Se palpó el costado, como si acabase de recordar que allí tenía una laceración superficial y rápido le asaltó el recuerdo de la mano de Louÿe sobre sus costillas, sobre su pecho. Recordaba el ardor en su piel, la sensación de vértigo y la desazón por el abandono. Si se sostenía el costado como lo había hecho antes el mosquetero podía imaginarse que estaba allí de nuevo, tumbado a su merced mientras él médico obraba. Hacía media hora que le había dejado atrás y no se arrepentía en absoluto. Era estrictamente necesario dejarle atrás o de lo contrario habrían supuesto un estorbo el uno para el otro. Con la camisa húmeda dentro del zurrón y este colgado del hombro continuaba adelante en dirección sur, hacia Châtellerault.

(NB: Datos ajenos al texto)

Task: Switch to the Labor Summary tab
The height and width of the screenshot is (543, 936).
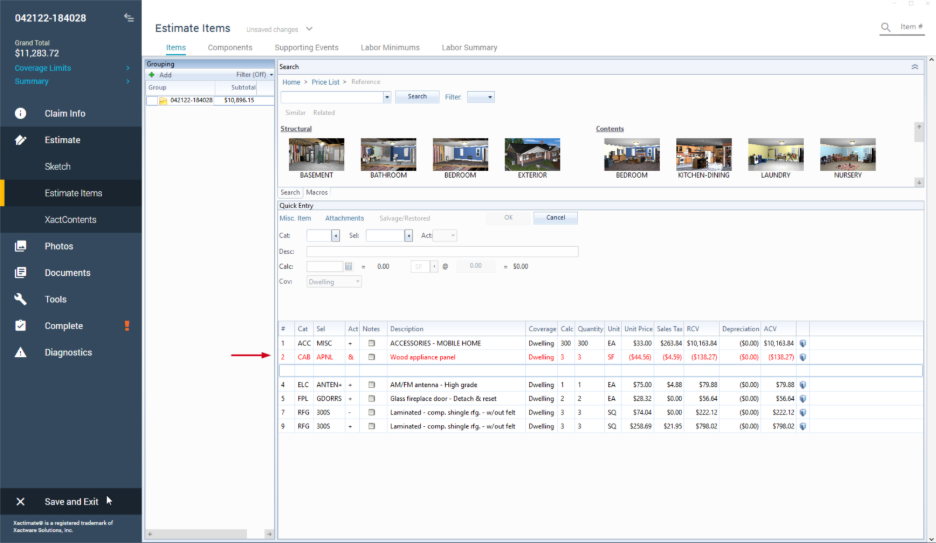Action: (x=469, y=48)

Pateó otra piedra, deshaciéndose momentáneamente del sombrero y se pasó el dorso de la mano por la frente húmeda. aún seguía haciendo algo de calor y caminar lo empeoraba. Repentinamente un hombre le salió al paso, montado en un caballo y sujetando las riendas de otro a su lado. Armand lo reconoció al instante y se paró en seco. El polvo que levantaron los caballos al incorporarse al camino hizo que se formase una densa nube alrededor de la escena y el joven abanicó con su sombrero unos instantes, hasta que el mosquetero se volvió con su caballo al joven y le cortó el paso. Armand se sonrió para sí, pues comprendió que le había estado siguiendo desde hacía un buen trecho, porque no era casualidad que le encontrase por segunda vez en el mismo día.

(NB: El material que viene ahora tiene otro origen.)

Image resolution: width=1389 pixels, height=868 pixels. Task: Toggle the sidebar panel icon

—¿Me estáis siguiendo? —Preguntó el joven mientras el mosquetero miraba a ambos lados del camino, comprobando que no había nadie a quien pudiera estar estorbando.

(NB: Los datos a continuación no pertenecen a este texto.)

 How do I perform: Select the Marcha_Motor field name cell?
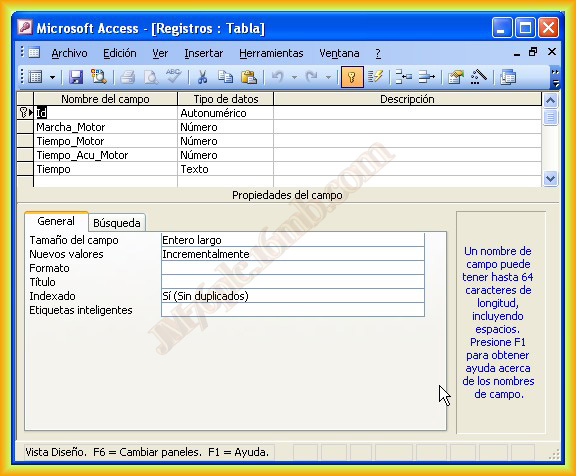pyautogui.click(x=105, y=127)
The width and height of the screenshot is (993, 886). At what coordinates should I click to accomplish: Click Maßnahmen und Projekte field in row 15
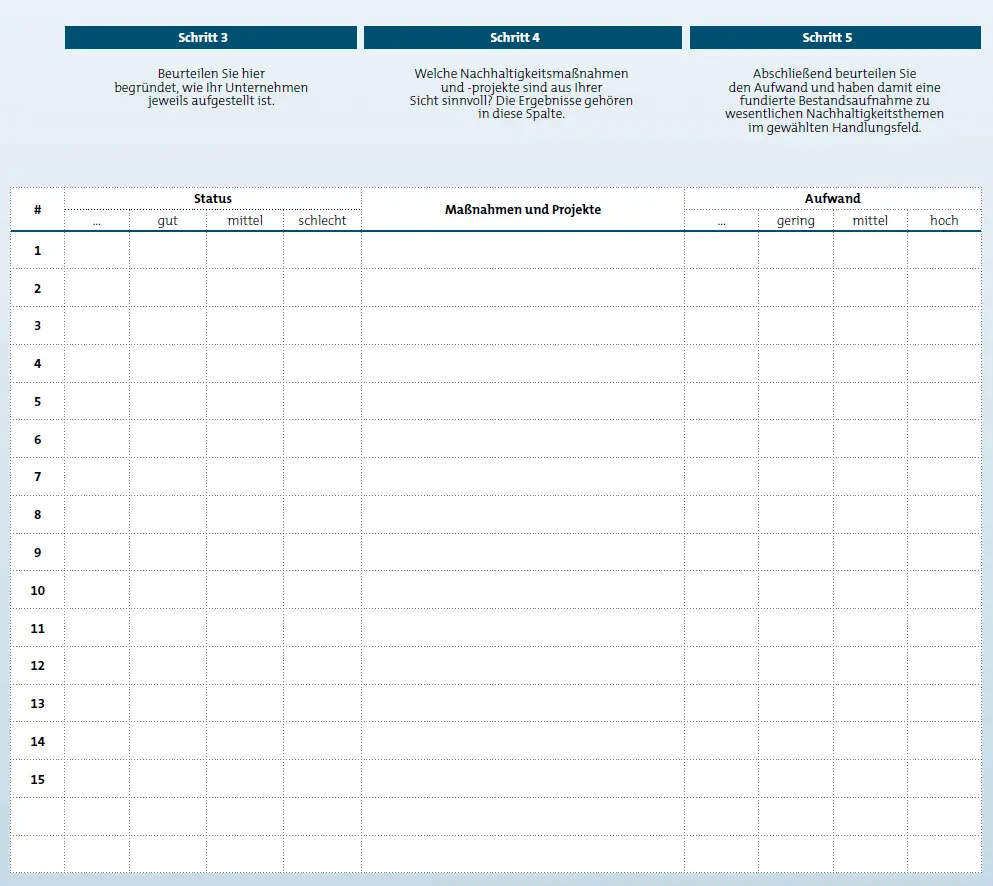[523, 779]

—¿Yo? Me ofendéis, caballero.

—¿Y cómo es posible que os encuentre por segunda vez? ¿Es acaso el destino? —Dijo divertido y el mosquetero sonrió.

—Debe serlo.

El joven se encogió de hombros y rodeó a ambos caballos continuando su camino en dirección sur. El mosquetero no objetó nada y le siguió. Al poco tiempo lo alcanzó y se puso a su lado mientras que ambos se lanzaban miradas llenas de suspicacia. El joven alzaba la vista por encima del sombrero y el mosquetero desviaba levemente el rostro en dirección al joven.

—¿Os dirigís al pueblo? —Preguntó el mosquetero algo despistado—. Deberíais haber torcido hace un kilómetro hacia la derecha. Os estáis desviando al sur.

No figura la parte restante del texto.